Sausage Party, written by Seth Rogan, Evan Goldberg, and Jonah Hill, is available to stream now on Netflix. Admittedly, this story of a hot dog and a bun in a grocery store who seek the truth about what happens to food when it is purchased is not a movie for everyone as it operates on the principle of being as offensive as possible. But it received widely positive reviews from critics who said that element was mostly outweighed by how genuinely funny and smart it is, despite also being stupid.
Sausage Party is gross, crass, shockingly emotional, and also streaming on Netflix.
A movie with a name like Sausage Party, itself a massive double entendre, is telling its audience from the start that it’s in no way family friendly and will definitely be going for euphemism-fueled crass humor. It fulfills that implicit promise thoroughly, along with delivering an endless stream of foul language and even graphic violence—actual violence against humans, including a decapitation. It’s no wonder, then, that it is the first 3-D computer animated movie to be rated R by the MPAA.
The premise of Sausage Party comes from Rogen, who wondered what it would be like if our food had feelings. Plenty of movies, like the much tamer, G-rated Babe, have explored the relationship of farm animals with their intended fate as food for humans, but this move posits what might happen if processed and packaged foods in the supermarket were sentient and made such a discovery. It also wonders what it would be like if these foods were foul-mouthed and lived in a world inspired by a lewd and raunchy sense of humor.

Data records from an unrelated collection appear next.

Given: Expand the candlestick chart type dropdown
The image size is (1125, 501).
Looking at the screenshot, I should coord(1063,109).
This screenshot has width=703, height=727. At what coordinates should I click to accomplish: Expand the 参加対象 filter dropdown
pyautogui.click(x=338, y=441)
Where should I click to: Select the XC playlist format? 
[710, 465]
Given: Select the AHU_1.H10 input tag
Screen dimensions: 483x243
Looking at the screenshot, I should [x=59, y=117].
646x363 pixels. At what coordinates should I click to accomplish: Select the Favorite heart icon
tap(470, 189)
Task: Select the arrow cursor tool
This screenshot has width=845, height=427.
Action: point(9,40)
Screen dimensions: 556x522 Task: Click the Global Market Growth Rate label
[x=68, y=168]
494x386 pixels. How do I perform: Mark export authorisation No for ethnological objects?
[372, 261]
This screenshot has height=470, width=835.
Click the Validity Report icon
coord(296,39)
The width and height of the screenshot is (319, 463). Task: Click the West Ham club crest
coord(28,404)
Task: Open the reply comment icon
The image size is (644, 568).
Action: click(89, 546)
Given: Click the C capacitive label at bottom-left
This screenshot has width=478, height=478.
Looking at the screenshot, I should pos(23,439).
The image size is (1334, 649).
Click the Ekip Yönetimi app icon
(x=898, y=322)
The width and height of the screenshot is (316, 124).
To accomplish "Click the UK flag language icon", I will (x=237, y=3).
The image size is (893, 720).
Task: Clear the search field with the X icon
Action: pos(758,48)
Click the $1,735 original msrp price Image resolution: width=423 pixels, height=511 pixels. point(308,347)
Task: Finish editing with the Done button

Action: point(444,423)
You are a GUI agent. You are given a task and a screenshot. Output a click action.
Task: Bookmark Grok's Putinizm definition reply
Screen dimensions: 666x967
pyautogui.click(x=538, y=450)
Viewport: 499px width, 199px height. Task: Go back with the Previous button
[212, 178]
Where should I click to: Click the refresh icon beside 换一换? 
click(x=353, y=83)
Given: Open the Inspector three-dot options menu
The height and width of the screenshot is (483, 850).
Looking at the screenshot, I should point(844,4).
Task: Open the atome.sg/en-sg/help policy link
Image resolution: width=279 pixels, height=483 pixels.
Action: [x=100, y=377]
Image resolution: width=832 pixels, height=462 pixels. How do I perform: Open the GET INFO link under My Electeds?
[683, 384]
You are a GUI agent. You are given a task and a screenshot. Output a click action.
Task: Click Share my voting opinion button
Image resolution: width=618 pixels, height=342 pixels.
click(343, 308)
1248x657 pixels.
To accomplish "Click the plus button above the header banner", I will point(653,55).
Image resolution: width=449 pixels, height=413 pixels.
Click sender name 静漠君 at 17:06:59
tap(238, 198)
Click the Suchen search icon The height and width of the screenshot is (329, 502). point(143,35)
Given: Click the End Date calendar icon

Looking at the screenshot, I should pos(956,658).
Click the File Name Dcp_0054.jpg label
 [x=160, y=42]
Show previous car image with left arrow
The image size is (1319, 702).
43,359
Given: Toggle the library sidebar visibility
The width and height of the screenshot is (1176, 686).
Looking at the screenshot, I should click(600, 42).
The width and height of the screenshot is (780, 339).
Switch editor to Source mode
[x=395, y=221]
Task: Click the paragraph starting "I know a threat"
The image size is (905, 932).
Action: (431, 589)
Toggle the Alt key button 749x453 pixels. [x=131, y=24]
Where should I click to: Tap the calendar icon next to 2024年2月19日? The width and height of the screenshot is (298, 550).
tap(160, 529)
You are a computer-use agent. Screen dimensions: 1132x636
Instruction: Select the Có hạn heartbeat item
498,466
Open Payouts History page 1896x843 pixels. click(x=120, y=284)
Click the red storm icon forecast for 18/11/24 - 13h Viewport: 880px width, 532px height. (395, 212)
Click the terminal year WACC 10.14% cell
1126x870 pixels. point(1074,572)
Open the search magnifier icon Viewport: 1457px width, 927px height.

It’s the tension between boundary-pushing offensiveness and an imaginative premise that is at the heart of Sausage Party, whose premise Rogen said came from “an innocent place,” though its content is anything but. The film also boasts an impressive cast, including Rogen and Hill, along with Kristen Wiig, Bill Hader, Michael Cera, James Franco, Danny McBride, Craig Robinson, Paul Rudd, Nick Kroll, David Krumholtz, Edward Norton, and Salma Hayek. It also features (and presumably pokes fun at) racial, gender, and sexual orientation stereotypes.
A movie with a name like Sausage Party, itself a massive double entendre, is telling its audience from the start that it’s in no way family friendly and will definitely be going for euphemism-fueled crass humor.
Sausage Party is a film Seth Rogen tried for years to make, with studios expressing disinterest in making such a crass film, though it was finally announced in 2013 that production was moving forward. The film was released in 2016 to generally (and surprisingly) positive reviews, though certainly not without detractors. But the obvious and predictable pushback against the content of the film was only one hurdle it had to overcome.
Sausage Party was also hit with a lawsuit from animators who said they were blacklisted because they refused to work unpaid overtime on the film. Those same animators, who remained anonymous, also claimed that they were threatened with such blacklisting if they refused to do the extra work. Ultimately, a judge ruled in the animators’ favor, saying they were entitled to pay from Nitrogen Studios for the overtime they worked.
Strangely enough, Sausage Party also has a connection to some of the most famous Disney animated features, as its score was composed by Alan Menken and Christopher Lennertz. Menken is well known for composing the music for films of the Disney Renaissance, such as The Little Mermaid, Beauty and the Beast, Aladdin, and Pocahontas, all of which garnered him Academy Awards. Other work by Lennertz includes Alvin and the Chipmunks and the songs for UglyDolls.
Alan Menken, who composed Disney classics like The Little Mermaid and Aladdin, also created the score for Sausage Party.
There are songs in Sausage Party, too, and while most of them are existing recordings like “I’d Do Anything for Love (But I Won’t Do That) by Meatloaf, the film does contain an original song. Referring to the belief in a paradise that awaits the food items purchased by humans from the grocery store, the song “The Great Beyond” features music by Alan Menken and lyrics by Glenn Slater, Seth Rogen, Evan Goldberg, Ariel Shaffir, and Kyle Hunter and is performed by the film’s cast.
Whether it sounds like just your kind of movie, something that piques your curiosity, something you would never watch and wish was never made, or a movie that you would never voluntarily write an article about, Sausage Party is streaming on Netflix now.